Task requirements
Word for word, set down every record that appears below.

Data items
>>>

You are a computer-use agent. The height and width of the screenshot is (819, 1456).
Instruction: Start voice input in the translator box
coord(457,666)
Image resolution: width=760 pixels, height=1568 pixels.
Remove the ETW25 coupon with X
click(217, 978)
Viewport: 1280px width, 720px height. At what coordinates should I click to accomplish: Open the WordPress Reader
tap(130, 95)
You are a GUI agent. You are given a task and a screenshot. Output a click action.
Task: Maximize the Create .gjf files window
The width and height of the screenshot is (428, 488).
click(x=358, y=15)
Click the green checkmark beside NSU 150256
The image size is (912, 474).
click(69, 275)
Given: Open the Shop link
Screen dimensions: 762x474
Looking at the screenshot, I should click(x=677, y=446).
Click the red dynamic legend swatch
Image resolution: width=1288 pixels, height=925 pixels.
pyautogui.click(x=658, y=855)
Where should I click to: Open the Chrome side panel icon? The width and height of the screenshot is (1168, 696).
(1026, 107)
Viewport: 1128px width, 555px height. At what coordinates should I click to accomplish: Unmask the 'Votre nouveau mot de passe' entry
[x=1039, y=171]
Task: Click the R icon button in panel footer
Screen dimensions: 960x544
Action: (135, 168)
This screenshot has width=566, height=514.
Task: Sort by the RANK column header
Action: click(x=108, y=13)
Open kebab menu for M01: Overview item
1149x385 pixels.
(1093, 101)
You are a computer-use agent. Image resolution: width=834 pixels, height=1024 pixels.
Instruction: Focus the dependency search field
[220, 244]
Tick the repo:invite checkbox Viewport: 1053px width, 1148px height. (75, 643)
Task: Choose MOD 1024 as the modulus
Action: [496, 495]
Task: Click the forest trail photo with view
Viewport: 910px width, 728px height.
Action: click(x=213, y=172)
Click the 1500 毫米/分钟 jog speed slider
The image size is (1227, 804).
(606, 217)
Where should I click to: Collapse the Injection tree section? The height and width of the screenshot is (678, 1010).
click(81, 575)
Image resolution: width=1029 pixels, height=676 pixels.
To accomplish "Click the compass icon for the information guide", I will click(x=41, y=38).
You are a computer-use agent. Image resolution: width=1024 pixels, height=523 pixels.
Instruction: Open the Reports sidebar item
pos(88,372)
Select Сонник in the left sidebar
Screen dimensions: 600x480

<<<

Answer to this exercise
You are a computer-use agent. The height and width of the screenshot is (819, 1456).
Instruction: Start voice input in the translator box
coord(457,666)
Image resolution: width=760 pixels, height=1568 pixels.
Remove the ETW25 coupon with X
click(217, 978)
Viewport: 1280px width, 720px height. At what coordinates should I click to accomplish: Open the WordPress Reader
tap(130, 95)
You are a GUI agent. You are given a task and a screenshot. Output a click action.
Task: Maximize the Create .gjf files window
The width and height of the screenshot is (428, 488).
click(x=358, y=15)
Click the green checkmark beside NSU 150256
The image size is (912, 474).
click(69, 275)
Given: Open the Shop link
Screen dimensions: 762x474
Looking at the screenshot, I should click(x=677, y=446).
Click the red dynamic legend swatch
Image resolution: width=1288 pixels, height=925 pixels.
pyautogui.click(x=658, y=855)
Where should I click to: Open the Chrome side panel icon? The width and height of the screenshot is (1168, 696).
(1026, 107)
Viewport: 1128px width, 555px height. At what coordinates should I click to accomplish: Unmask the 'Votre nouveau mot de passe' entry
[x=1039, y=171]
Task: Click the R icon button in panel footer
Screen dimensions: 960x544
Action: (135, 168)
This screenshot has width=566, height=514.
Task: Sort by the RANK column header
Action: click(x=108, y=13)
Open kebab menu for M01: Overview item
1149x385 pixels.
(1093, 101)
You are a computer-use agent. Image resolution: width=834 pixels, height=1024 pixels.
Instruction: Focus the dependency search field
[220, 244]
Tick the repo:invite checkbox Viewport: 1053px width, 1148px height. (75, 643)
Task: Choose MOD 1024 as the modulus
Action: [496, 495]
Task: Click the forest trail photo with view
Viewport: 910px width, 728px height.
Action: click(x=213, y=172)
Click the 1500 毫米/分钟 jog speed slider
The image size is (1227, 804).
(606, 217)
Where should I click to: Collapse the Injection tree section? The height and width of the screenshot is (678, 1010).
click(81, 575)
Image resolution: width=1029 pixels, height=676 pixels.
To accomplish "Click the compass icon for the information guide", I will click(x=41, y=38).
You are a computer-use agent. Image resolution: width=1024 pixels, height=523 pixels.
Instruction: Open the Reports sidebar item
pos(88,372)
Select Сонник in the left sidebar
Screen dimensions: 600x480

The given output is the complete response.